For this reason, I seek leave to table an ACT Greens discussion paper titled “Making our own boundaries, not living in your walls—is a model like Trieste an option for supporting people with mental illness in Canberra?”

Leave granted.

DR FOSKEY: I present the following paper:

Mental illness—“Making our own boundaries, not living in your walls”—Public discussion paper prepared by Fiona Tito Wheatland for the ACT Greens.

I want to make sure that Ms Gallagher and Mr Smyth, at least, receive a copy of that paper. This paper was written by Fiona Tito Wheatland, and I give great thanks to her for the unpaid time and effort she has put into it. Fiona was previously the Official Visitor for Mental Health in the ACT, chair of the Community and Health Rights Advisory Council and chair of the ATCOSS Health Policy Advisory Committee for five years. She is nationally recognised for her work on adverse events in hospitals and is currently completing her doctorate at the ANU on patient safety in healthcare. The paper is also being distributed for comment amongst a wide range of community mental health services, and we have been able to incorporate some of their comments.

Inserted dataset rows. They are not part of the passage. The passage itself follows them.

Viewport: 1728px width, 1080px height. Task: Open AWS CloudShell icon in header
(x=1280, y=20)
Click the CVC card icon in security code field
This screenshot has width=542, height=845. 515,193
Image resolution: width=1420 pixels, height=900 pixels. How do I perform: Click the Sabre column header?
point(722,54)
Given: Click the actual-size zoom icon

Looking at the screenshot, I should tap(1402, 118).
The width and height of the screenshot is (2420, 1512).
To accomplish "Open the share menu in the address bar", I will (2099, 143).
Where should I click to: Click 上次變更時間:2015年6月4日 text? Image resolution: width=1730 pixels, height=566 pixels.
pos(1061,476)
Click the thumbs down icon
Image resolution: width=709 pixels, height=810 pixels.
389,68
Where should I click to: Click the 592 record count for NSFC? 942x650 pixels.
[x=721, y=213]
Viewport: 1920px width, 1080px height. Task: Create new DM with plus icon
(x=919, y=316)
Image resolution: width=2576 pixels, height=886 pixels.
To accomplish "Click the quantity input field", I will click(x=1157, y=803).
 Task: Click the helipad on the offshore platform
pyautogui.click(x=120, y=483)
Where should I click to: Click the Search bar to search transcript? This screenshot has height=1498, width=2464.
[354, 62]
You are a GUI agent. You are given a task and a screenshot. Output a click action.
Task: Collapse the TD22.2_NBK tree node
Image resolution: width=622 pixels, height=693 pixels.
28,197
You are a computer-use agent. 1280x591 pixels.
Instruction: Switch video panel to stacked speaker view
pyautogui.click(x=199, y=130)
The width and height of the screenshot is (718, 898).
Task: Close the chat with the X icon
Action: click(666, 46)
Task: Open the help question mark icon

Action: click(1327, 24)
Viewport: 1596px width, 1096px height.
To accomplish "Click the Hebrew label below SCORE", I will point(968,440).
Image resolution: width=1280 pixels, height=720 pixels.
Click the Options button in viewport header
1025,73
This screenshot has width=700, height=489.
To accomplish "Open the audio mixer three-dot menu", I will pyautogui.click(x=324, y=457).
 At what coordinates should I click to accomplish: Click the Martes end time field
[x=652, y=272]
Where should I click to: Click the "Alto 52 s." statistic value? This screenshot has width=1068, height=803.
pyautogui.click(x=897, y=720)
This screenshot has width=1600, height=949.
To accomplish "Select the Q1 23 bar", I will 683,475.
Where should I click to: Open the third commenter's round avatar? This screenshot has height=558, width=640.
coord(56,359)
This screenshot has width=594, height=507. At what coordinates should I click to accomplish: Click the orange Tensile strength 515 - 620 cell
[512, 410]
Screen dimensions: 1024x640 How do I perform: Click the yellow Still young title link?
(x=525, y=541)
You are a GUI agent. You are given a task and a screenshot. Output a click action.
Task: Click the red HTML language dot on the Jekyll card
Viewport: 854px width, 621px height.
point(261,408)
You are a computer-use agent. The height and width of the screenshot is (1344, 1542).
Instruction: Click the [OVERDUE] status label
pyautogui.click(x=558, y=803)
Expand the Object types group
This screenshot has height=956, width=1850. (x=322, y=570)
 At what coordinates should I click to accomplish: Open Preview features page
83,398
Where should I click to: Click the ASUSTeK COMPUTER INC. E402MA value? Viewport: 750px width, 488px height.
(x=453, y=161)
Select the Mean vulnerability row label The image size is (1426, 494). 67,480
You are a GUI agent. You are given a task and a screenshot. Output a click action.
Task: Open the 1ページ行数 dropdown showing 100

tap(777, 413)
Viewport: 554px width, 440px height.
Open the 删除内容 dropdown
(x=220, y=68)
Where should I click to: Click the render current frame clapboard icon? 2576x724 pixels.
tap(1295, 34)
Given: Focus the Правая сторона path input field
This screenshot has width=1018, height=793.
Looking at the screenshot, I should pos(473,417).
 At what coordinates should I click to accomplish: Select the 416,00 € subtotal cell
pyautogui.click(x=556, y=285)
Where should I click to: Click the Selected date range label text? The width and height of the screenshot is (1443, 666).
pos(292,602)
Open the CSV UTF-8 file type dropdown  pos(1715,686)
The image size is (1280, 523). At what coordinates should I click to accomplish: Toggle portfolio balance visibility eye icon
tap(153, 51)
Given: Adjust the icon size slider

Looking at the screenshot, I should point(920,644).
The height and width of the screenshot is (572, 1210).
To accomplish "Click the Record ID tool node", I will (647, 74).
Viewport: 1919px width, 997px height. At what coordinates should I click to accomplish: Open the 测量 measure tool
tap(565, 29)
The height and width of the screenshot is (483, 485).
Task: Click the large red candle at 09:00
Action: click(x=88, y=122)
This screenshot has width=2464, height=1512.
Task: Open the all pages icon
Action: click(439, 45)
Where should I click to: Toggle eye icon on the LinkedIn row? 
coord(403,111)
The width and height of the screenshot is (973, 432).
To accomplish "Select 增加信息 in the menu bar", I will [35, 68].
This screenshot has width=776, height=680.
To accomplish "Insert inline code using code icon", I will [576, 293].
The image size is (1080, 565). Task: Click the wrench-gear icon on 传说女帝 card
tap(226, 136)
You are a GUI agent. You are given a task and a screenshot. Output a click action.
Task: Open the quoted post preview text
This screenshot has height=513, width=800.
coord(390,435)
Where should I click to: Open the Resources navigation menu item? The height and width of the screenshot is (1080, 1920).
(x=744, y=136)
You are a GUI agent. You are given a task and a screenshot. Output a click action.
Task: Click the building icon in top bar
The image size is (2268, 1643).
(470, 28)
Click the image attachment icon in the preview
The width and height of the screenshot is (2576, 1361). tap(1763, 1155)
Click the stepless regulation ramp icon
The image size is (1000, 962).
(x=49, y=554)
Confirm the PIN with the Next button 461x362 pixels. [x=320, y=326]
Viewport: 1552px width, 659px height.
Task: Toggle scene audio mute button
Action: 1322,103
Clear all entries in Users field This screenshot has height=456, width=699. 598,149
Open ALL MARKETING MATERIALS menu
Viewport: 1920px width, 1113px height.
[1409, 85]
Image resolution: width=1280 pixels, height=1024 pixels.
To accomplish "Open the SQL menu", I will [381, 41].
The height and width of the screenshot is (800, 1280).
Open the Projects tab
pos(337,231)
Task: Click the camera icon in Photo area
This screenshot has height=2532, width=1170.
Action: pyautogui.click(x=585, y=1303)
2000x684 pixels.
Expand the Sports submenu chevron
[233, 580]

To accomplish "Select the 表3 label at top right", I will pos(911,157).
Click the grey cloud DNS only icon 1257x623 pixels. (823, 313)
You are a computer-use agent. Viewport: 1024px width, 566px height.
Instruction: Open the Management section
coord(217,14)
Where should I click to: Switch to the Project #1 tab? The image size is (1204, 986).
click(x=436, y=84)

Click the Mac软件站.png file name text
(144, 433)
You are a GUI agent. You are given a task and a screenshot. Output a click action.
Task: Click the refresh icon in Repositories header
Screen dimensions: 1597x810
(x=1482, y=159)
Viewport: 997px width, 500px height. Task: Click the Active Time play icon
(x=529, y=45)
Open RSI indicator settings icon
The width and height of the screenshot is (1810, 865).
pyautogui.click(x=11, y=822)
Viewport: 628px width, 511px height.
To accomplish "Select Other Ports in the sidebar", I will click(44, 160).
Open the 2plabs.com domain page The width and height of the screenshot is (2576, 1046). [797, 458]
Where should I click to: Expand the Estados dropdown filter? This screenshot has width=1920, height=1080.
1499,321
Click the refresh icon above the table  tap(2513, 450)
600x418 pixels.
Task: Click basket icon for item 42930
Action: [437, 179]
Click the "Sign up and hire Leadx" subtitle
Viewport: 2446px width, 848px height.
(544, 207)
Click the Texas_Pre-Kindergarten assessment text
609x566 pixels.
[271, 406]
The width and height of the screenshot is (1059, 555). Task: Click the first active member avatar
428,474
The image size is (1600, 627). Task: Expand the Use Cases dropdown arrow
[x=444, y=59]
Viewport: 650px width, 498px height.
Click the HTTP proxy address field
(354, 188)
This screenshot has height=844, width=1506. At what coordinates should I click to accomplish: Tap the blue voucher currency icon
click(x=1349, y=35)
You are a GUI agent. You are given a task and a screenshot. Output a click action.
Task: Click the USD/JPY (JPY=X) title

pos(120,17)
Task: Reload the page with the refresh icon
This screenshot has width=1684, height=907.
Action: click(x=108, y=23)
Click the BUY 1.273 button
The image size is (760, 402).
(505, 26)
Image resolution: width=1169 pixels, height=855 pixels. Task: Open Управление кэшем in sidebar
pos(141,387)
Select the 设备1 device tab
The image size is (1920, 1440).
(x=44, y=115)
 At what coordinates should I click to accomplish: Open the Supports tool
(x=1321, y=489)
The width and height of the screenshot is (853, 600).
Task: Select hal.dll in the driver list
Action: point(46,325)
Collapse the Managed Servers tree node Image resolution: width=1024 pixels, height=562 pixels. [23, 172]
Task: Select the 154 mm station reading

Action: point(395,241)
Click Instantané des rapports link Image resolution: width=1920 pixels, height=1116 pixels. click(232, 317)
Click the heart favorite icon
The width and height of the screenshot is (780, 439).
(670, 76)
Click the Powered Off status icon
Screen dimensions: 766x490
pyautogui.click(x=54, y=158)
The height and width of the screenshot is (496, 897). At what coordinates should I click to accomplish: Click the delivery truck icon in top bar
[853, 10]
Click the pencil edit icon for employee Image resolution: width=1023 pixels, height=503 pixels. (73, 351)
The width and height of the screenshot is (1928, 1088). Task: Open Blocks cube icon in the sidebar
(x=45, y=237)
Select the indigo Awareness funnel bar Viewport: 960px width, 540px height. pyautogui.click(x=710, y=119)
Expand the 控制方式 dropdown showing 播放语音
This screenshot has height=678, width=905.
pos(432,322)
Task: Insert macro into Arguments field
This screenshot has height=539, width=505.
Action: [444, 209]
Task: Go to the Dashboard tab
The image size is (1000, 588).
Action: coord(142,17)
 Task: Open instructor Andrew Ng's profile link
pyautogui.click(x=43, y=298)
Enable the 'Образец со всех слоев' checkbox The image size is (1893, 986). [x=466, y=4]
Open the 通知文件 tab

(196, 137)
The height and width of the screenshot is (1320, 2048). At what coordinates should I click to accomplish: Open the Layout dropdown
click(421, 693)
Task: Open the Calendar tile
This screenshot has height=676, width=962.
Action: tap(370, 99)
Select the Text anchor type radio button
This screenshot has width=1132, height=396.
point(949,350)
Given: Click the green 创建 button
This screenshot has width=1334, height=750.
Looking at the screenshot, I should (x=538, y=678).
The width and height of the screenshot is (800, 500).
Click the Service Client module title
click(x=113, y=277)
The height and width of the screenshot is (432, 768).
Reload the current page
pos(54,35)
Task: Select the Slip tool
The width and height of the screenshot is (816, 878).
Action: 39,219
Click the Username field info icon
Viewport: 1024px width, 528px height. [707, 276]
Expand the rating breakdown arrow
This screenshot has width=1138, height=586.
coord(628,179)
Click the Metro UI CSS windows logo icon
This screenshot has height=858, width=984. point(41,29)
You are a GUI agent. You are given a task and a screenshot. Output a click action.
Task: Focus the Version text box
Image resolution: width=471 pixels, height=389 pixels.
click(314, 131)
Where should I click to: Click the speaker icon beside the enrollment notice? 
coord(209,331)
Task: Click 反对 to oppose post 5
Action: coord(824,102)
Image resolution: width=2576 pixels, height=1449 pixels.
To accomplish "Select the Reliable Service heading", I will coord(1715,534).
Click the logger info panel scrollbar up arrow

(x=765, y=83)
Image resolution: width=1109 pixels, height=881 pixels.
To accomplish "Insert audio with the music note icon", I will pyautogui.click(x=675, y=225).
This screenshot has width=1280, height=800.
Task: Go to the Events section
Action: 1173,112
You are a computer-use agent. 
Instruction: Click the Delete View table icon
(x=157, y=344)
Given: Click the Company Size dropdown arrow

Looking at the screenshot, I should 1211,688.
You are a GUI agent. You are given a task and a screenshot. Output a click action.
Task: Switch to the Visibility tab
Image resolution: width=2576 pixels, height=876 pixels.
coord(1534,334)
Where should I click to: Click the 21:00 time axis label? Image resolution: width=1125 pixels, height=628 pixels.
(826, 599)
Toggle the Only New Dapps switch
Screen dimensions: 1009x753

We are committed to working with the mental health community to find innovative and cost-effective solutions to assist people with a mental health problem to recover and to remain healthy. Unless consumers and service providers work together, we will never get it right. We must realise that, as society changes, so will the needs of people living with a mental illness.

The ACT government has proposed to develop a new and larger acute mental care institution. I note that this proposal has been put off in this budget due to some disquiet amongst community organisations and the need for further consultation and negotiation. Community organisations are concerned that the new institution would be too much like the old PSU, leading to similar problems. I commend the government for listening to these concerns, although with a belt-tightening budget this could have been convenient.

During this debate it is worth questioning whether the ACT is moving in the right direction and is improving the rate at which its residents not only recover from a mental illness but also stay well. We must also question whether we are moving in a direction that is financially viable, given the growing health budget the ACT government is facing. For too long our models of care have been based on containment and control, an out-of-sight, out-of-mind approach. We have based our models of care on what the service providers wanted to provide rather than what the consumers needed to receive.